Your baby’s legal status
In legal terms, a loss before 24 weeks is called a miscarriage. A loss after 24 weeks is called stillbirth. This is because a baby is thought to have a good chance of surviving if they are born alive at 24 weeks.
This means that if you lose a baby before 24 weeks, there is no legal requirement to have a burial or cremation. It also means that no legal certificate is provided.
This terminology can be very upsetting for some parents because there is no legal recognition that their baby existed. However, we believe that no matter when you miscarry, you are entitled to grieve for your loss.
Finding a way to commemorate your loss can help. Find out more about remembering your baby after miscarriage.
Burial or cremations
Although there is no legal requirement to have a burial or cremation, some hospitals offer burials or cremations for miscarried babies. Sometimes a number of babies are buried or cremated together.
Unfortunately, some hospitals are still not able to offer this and treat the remains of early loss as clinical waste unless you request otherwise.
You can ask your nurse, midwife, the hospital chaplain, PALS (Patient Advice and Liaison) officer or hospital service about the arrangements at your hospital.
You may want to make your own arrangements for a burial or cremation. Some people chose to use a funeral director or specialist cremation service, or choose to bury the remains at home or somewhere else.
A certificate for your baby
Although there is no legal certificate for a pregnancy loss before 24 weeks, some hospitals do provide them. If you haven’t been given a certificate but would like one, ask a nurse where you were cared for, the hospital chaplain, the PALS officer or hospital bereavement service. Some hospitals also have a book of remembrance.
If you miscarry at home
If you miscarry early outside of a hospital, for example at home, your pregnancy might come away naturally. Some women pass the remains in a toilet and simply flush it away, while others want to take a closer look. Both reactions are completely natural.
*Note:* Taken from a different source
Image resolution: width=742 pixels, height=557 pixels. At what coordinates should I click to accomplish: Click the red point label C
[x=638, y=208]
Some women want a healthcare professional to confirm that that they have miscarried, so you could contact your midwife, GP or hospital and ask what to do next. They may be able to do some tests on the remains, although they aren’t usually done unless you are having other investigations.
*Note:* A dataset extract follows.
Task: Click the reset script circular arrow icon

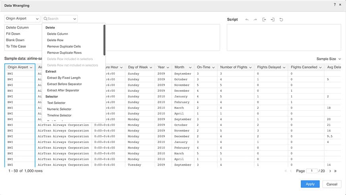Action: click(281, 19)
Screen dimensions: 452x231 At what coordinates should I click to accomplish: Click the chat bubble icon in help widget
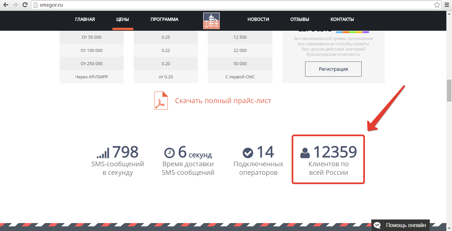pos(378,225)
If you want, you can ask the hospital or GP to dispose of the remains or you may decide to bury them yourself at home, in a setting you are comfortable with.
If you have a late miscarriage, it would be unlikely that you would deliver at home, unless it was unexpected. If this happens, call an ambulance or ask someone to take you to hospital.
After a late miscarriage, most hospitals offer some tests, which may involve tests of the baby. This is called a post-mortem. A post mortem (also known as an autopsy) is a medical examination of your baby’s body to try to work out the cause of death. This will not be done without your consent (permission).
A post-mortem involves examining the baby carefully, outside and inside the body and can take up to several hours to do. Afterwards, the incisions made to examine your baby internally will be repaired where possible. If you want, your baby can be wrapped or dressed to hide any marks. You can see your baby again afterwards if you want to.
You may have lots of questions about how and where it is performed, and what the results might tell you. Talk to the midwife and doctors caring for you about your concerns and questions.
It may be several weeks before the results are ready. Your doctor or GP will probably invite you to a follow-up appointment to talk about the results. Unfortunately, a post-mortem does not always provide a reason for a miscarriage, so you may not find out why your baby died. But it may help rule out some possibilities and perhaps reassure you if you want to try to get pregnant again in the future.